[AIM OF THE TASK]: Only lines with the string "agent" should be returned from the data below.

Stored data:
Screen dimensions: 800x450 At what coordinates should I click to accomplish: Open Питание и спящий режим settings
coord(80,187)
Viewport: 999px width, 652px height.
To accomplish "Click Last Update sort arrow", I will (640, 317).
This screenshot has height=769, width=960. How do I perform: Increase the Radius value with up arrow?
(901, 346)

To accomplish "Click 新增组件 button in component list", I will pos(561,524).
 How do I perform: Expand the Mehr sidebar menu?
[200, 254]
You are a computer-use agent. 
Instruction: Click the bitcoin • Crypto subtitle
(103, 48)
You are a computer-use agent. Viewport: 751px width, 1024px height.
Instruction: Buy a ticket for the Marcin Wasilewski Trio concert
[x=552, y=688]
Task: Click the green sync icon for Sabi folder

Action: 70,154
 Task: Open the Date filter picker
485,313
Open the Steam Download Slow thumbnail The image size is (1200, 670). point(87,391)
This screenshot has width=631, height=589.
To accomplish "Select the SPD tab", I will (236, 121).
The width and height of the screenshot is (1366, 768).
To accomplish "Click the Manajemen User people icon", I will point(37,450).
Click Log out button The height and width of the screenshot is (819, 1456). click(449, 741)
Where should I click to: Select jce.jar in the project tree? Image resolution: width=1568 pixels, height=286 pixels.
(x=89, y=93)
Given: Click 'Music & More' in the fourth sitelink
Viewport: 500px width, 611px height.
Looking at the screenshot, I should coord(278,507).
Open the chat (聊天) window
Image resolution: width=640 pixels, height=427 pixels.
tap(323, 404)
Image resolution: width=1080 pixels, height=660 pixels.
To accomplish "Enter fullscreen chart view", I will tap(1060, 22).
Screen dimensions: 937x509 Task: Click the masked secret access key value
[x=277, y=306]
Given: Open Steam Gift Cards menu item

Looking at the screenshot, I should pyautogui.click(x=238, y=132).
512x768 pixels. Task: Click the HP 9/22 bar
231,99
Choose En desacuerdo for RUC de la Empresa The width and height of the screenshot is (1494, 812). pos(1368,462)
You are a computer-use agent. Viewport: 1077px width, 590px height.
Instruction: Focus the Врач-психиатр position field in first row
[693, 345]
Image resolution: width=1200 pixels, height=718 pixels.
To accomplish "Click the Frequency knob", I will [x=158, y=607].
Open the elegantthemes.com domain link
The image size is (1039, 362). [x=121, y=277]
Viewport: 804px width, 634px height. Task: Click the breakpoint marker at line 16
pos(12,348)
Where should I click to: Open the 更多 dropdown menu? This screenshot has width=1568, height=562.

[SOLUTION FOR THIS PROBLEM]:
You are a computer-use agent. 
You are a computer-use agent. Viewport: 751px width, 1024px height.
You are a computer-use agent. Viewport: 1077px width, 590px height.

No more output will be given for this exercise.